A new prospective study examined patients who regularly use a topical nasal steroid spray to determine the medication on the nasal mucosa. Participants in the study were given a sample bottle of an aqueous steroid nasal spray that had been colored with a non-toxic food dye, and were instructed to use the spray in their usual manner. Bilateral anterior rhinoscopy and fiberoptic nasal endoscopy were performed after application of the spray to determine its location on the nasal mucosa The intranasal examination was repeated after 15 minutes to allow for redistribution of the medication by mucociliary transport. Findings were recorded after each examination and are discussed along with potential clinical implications.

The authors of the study, "Effective Application of Nasal Steroid Spray in Common Practice," are Richard A. Lebowitz, MD, Suzanne K. Doud Galli, MD., PhD, and Renato Giacchi, MD, all from the Department of Otolaryngology, New York University, New York City, NY. Their findings were presented before the American Rhinologic Society, meeting May 15-16, in Orlando, FL.
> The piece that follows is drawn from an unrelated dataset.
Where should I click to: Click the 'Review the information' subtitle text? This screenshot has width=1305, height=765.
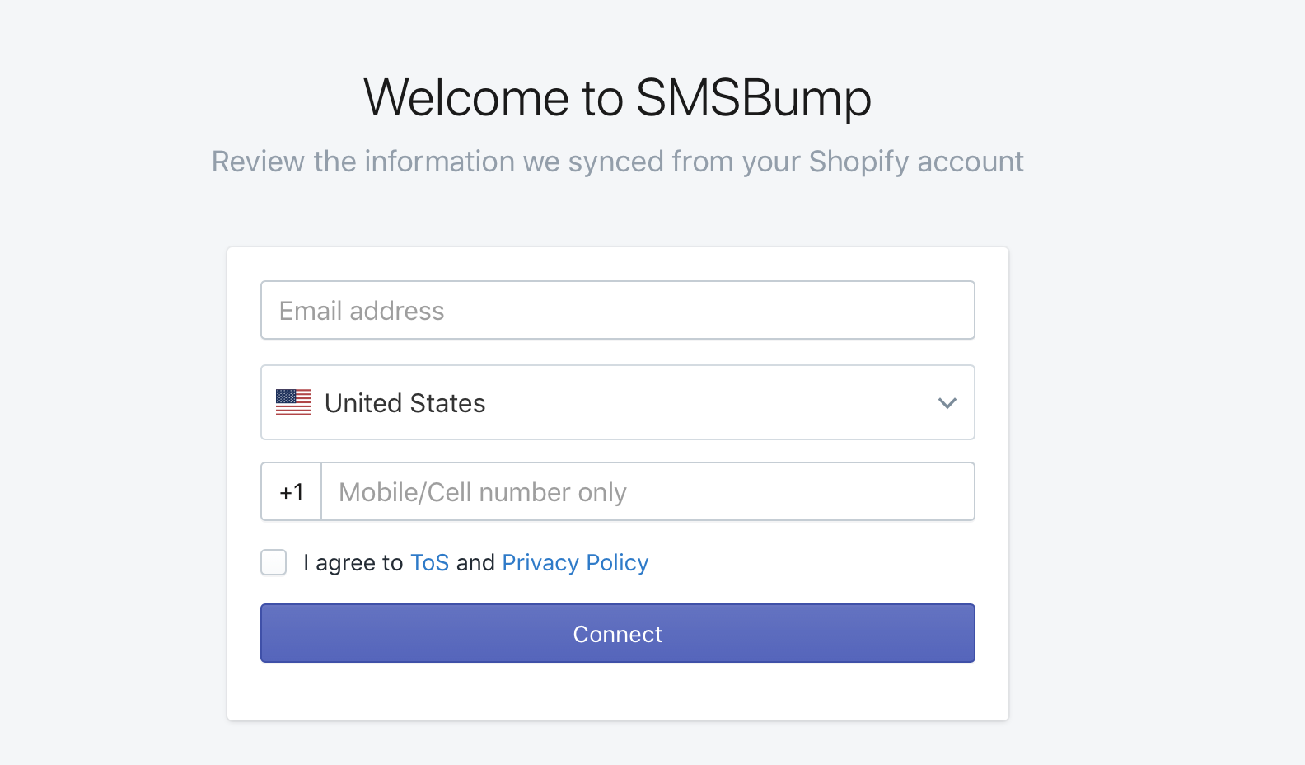(x=618, y=162)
Methodology: Fifteen who regularly use an aqueous nasal steroid spray were recruited into this prospective study. Patients with nasal polyps or a history of prior nasal or sinus surgery were excluded.

The study population consisted of 11 females and four males patients with a mean age of 42.7 years (range 35-62 years). Patients were asked the length of time they had been using a nasal steroid spray, and whether they are right or left handed. A standard non-aerosol metered dose pump containing 10g (40 metered doses) of an aqueous steroid spray was dyed with 0.1 cc of blue vegetable coloring.. After priming the spray bottle, patients were asked to introduce two sprays of the dyed medication into each nostril in their usual manner. Immediately after using the spray, patients underwent bilateral anterior rhinoscopy and fiberoptic nasal endoscopy to determine the location of the spray on the nasal mucosa. The intranasal examination was repeated after 15 minutes to allow for redistribution by mucociliary transport. After each examination, the location of the dyed spray on the nasal mucosa at the following anatomic sites was recorded: nasal vestibule; anterior tip of the inferior turbinate; caudal, mid and posterior nasal septum, middle turbinate, middle meatus, nasal floor and nasopharynx. The amount of medication visible at each site was recorded by researchers as none or small to moderate.

Results: Key findings of the study are:

* All 15 patients had medication visible on a nasal examination immediately after application of the medication and upon reexamination after 15 minutes. There was no difference in the pattern of spray application between the right and left sides. Three (20 percent) patients were left hand dominant, and 12 (80 percent) were right-handed; six patients (40 percent) switched hands when using the spray on either side. The average length of time that patients had been using a steroid nasal spray was greater than nine months. However, a number of patients stated that they use the spray periodically making an accurate determination of use difficult.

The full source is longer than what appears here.